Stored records
BEGIN

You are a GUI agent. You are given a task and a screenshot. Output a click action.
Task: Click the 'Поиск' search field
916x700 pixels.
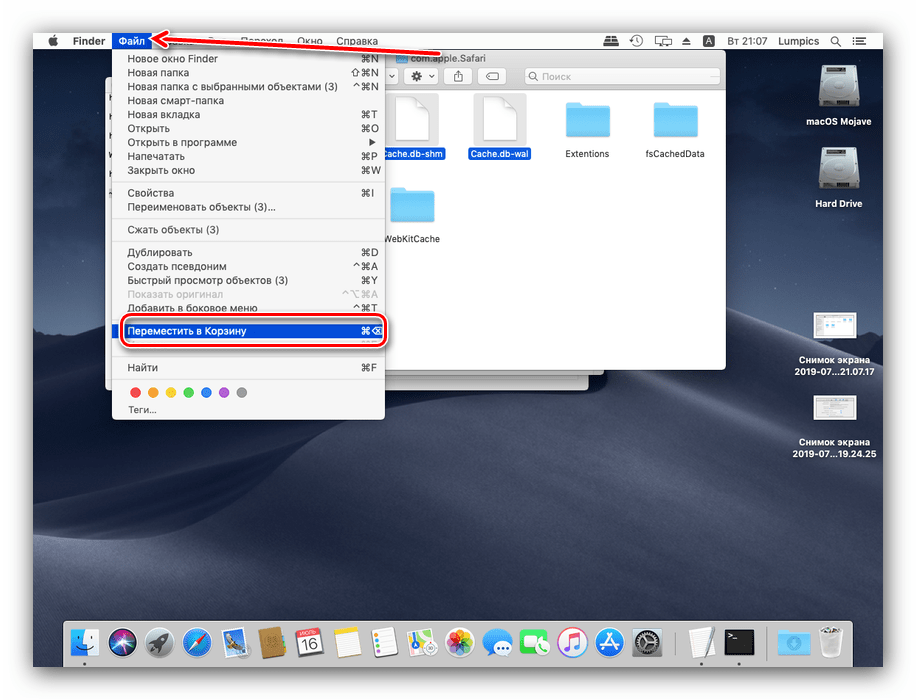[x=620, y=76]
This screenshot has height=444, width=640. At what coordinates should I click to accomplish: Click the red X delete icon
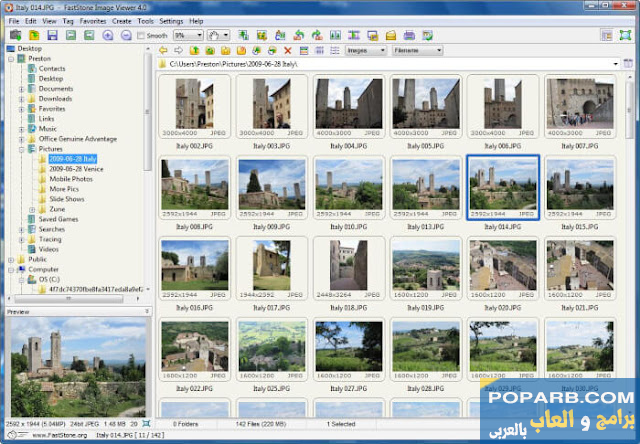pos(288,50)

END

Your assignment:
Each record above has to be written out again in full, but its pictures must not be.

Answer below:
You are a GUI agent. You are given a task and a screenshot. Output a click action.
Task: Click the 'Поиск' search field
916x700 pixels.
[x=620, y=76]
This screenshot has height=444, width=640. At what coordinates should I click to accomplish: Click the red X delete icon
pos(288,50)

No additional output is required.